■ **The request**: Copy the lines below word for word, starting at the line that contains "Task: Close the region settings dialog" and ending at the line that contains "tap(181, 14)", with both of those lines included. Leave the pictures out of your copy.

"""

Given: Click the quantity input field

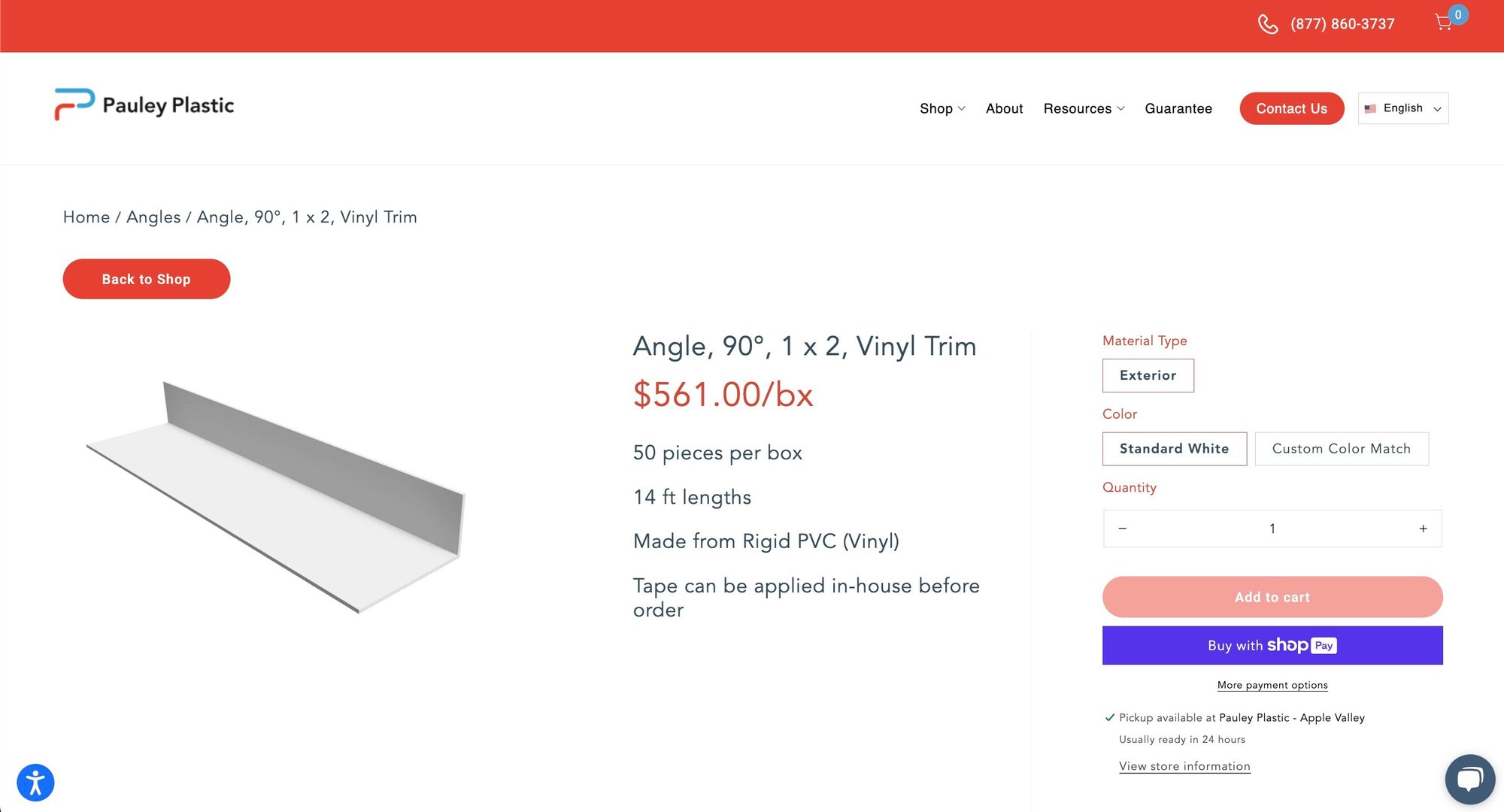Looking at the screenshot, I should coord(1272,529).
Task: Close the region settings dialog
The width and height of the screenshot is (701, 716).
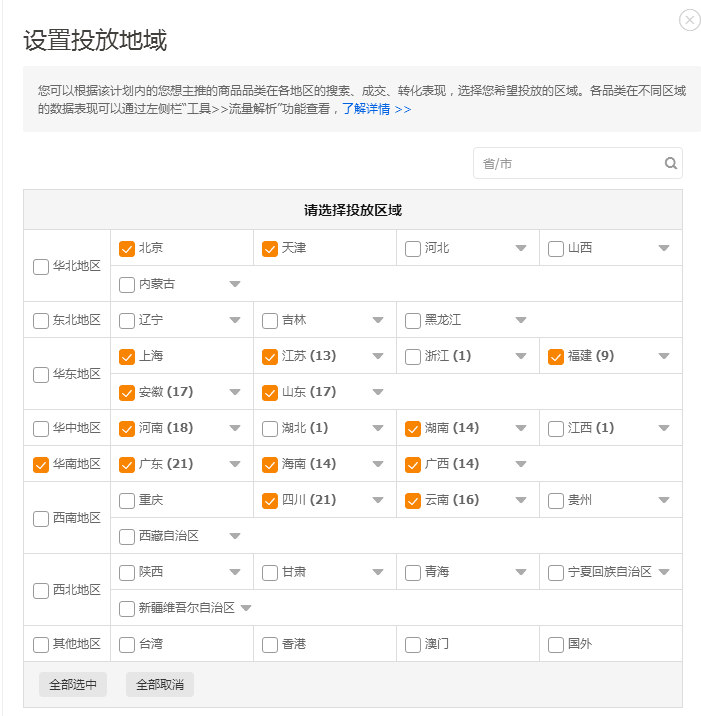Action: click(x=690, y=20)
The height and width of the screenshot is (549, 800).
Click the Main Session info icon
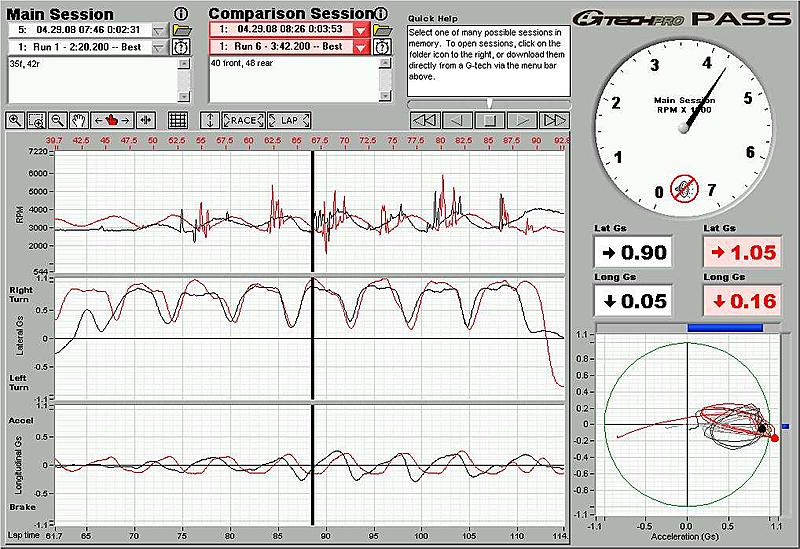tap(181, 14)
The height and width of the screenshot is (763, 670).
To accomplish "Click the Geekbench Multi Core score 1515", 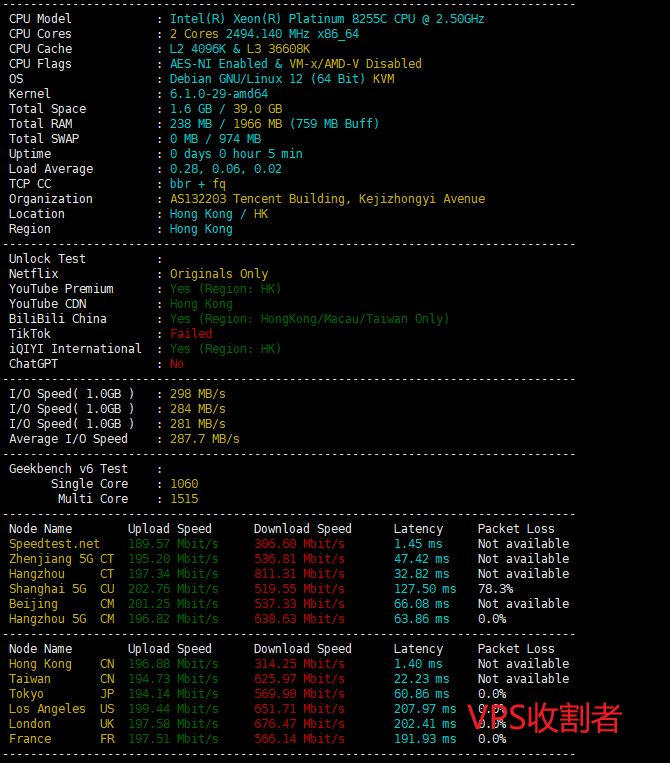I will click(184, 499).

"""

■ **Output**:
Task: Close the region settings dialog
The width and height of the screenshot is (701, 716).
Action: click(x=690, y=20)
The height and width of the screenshot is (549, 800).
Click the Main Session info icon
tap(181, 14)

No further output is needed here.